Microrrelatos ganadores “Yo también cuento”

El pasado miércoles 25 de marzo se desarrolló el acto de entrega de los premios de este certamen. Para la lectura de los nombres premiados contamos con Fran Marchand, Almudena Sanz, los miembros del jurado Gustavo Sáez y  Elena Romero y nuestra invitada especial Emma Lorenzo, profesora del centro Santa Cristina y partícipe del proyecto de la mediateca de Alejandría.

Ha sido un placer leer vuestros relatos, escritos con tanto cariño e ilusión, como nos consta. Os animamos a seguir participando en próximas ediciones y si no lo habéis hecho en esta ocasión, a hacerlo en el futuro. Gracias de nuevo y enhorabuena a los premiados:

  • CATEGORÍA Cervantes: Yago Urzáiz (3º Primaria) , por el relato “Superhéroe”
  • CATEGORÍA Shakespeare: Álvaro Rodríguez (6º Primaria) por el relato “Encerrado”
  • CATEGORÍA Delibes: Alejandro Fernández (2º ESO), por el relato “El sueño interrumpido”
  • CATEGORÍA Dickens: Carlos Arsenio (3º ESO) por el relato “Reloj”
  • CATEOGRÍA G.Márquez: Miguel Valiente (abuelo de alumno de Primaria), por el relato “Munich”

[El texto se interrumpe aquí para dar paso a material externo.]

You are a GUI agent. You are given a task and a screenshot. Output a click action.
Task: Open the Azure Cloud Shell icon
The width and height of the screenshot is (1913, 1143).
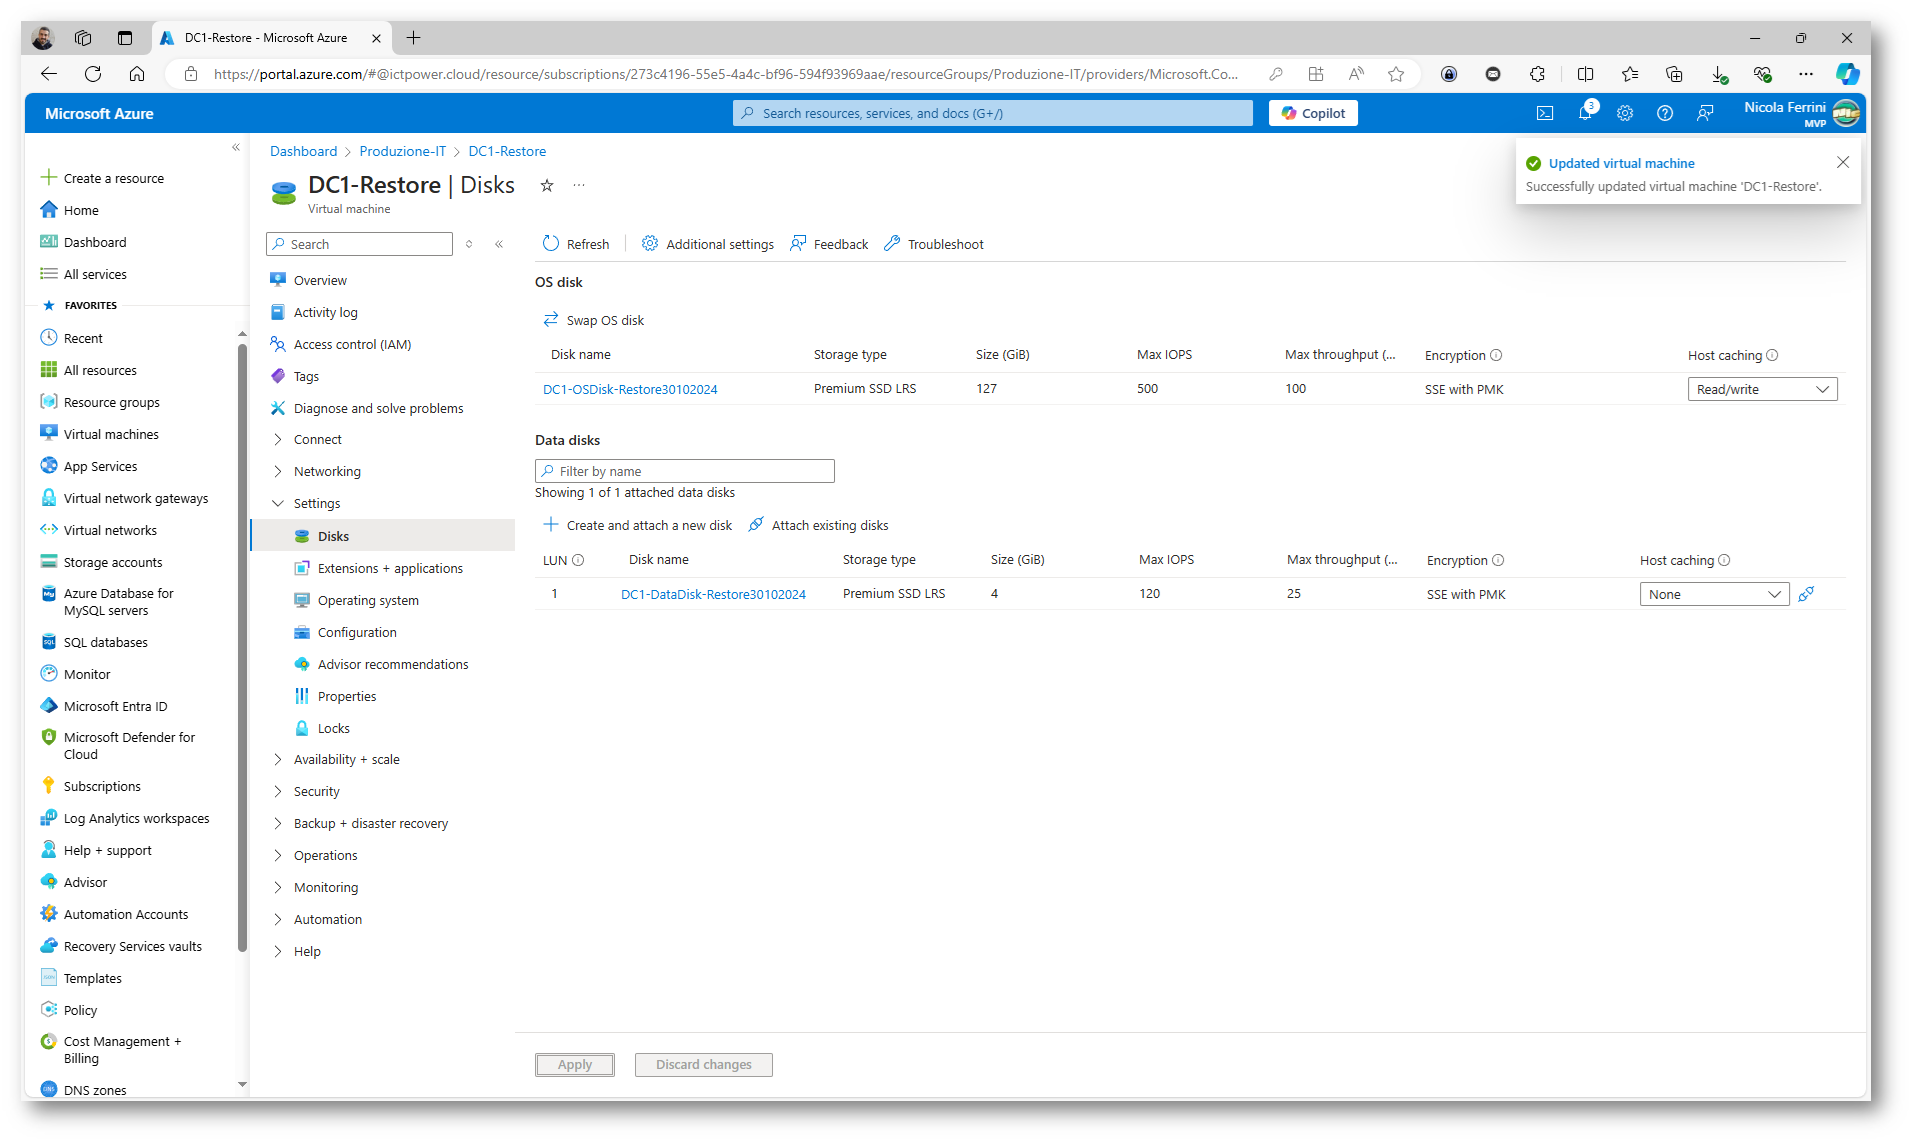pos(1544,114)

Si alguno de los premiados no pudo asistir el acto, puede recoger su premio a partir del 7 de abril en la mediateca en su horario de apertura.

A continuación, podéis leer todos los microrrelatos ganadores:

 

Mi sueño es tener poderes. Salvaría a la gente. Tendría el poder del hielo. Convertiría en hielo todo lo que quisiera. También me gustaría tener el poder del agua: es el mismo sólo que con agua. El de la roca también me lo pido. Atraparía a los malos para llevarlos a la cárcel.
Me llamaría súper-elementos. Seguiría yendo al cole, a Hipatia. Pero cuando alguien me necesitara me transformaría en súper-elementos para salvarle de cualquier situación peligrosa.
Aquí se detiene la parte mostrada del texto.